25 Woe unto you, scribes and Pharisees, hypocrites! for ye make clean the outside of the cup and of the platter, but within they are full of extortion and excess.

26 Thou blind Pharisee, cleanse first that which is within the cup and platter, that the outside of them may be clean also.

27 Woe unto you, scribes and Pharisees, hypocrites! for ye are like unto whited sepulchres, which indeed appear beautiful outward, but are within full of dead men's bones, and of all uncleanness.

28 Even so ye also outwardly appear righteous unto men, but within ye are full of hypocrisy and iniquity.

29 Woe unto you, scribes and Pharisees, hypocrites! because ye build the tombs of the prophets, and garnish the sepulchres of the righteous,

30 And say, If we had been in the days of our fathers, we would not have been partakers with them in the blood of the prophets.

31 Wherefore ye be witnesses unto yourselves, that ye are the children of them which killed the prophets.

32 Fill ye up then the measure of your fathers.

33 Ye serpents, ye generation of vipers, how can ye escape the damnation of hell?

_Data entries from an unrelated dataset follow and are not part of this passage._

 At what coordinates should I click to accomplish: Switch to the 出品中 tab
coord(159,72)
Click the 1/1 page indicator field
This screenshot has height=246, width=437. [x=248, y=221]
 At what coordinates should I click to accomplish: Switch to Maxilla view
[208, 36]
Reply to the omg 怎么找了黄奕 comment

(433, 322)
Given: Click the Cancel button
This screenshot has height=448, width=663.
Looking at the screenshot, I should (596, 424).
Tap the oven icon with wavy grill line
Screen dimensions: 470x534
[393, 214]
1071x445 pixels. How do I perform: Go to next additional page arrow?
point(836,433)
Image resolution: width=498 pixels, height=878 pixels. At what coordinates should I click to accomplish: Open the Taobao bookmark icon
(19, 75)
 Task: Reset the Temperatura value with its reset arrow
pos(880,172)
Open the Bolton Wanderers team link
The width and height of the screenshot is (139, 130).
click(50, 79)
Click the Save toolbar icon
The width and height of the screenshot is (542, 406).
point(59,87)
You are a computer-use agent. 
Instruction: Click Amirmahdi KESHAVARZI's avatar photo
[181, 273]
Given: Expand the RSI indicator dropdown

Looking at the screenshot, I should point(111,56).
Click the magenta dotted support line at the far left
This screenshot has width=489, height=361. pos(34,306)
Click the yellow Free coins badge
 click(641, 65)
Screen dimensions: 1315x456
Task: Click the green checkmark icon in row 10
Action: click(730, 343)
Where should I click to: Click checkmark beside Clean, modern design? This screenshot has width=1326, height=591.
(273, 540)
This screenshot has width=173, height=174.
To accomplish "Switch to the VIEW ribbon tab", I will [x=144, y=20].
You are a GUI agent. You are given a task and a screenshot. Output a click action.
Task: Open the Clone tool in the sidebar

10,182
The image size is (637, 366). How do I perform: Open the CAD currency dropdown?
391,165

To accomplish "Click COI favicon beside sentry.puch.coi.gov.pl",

34 Wherefore, behold, I send unto you prophets, and wise men, and scribes: and some of them ye shall kill and crucify; and some of them shall ye scourge in your synagogues, and persecute them from city to city:

35 That upon you may come all the righteous blood shed upon the earth, from the blood of righteous Abel unto the blood of Zacharias son of Barachias, whom ye slew between the temple and the altar.

36 Verily I say unto you, All these things shall come upon this generation.

37 O Jerusalem, Jerusalem, thou that killest the prophets, and stonest them which are sent unto thee, how often would I have gathered thy children together, even as a hen gathereth her chickens under her wings, and ye would not!

38 Behold, your house is left unto you desolate.

39 For I say unto you, Ye shall not see me henceforth, till ye shall say, Blessed is he that cometh in the name of the Lord.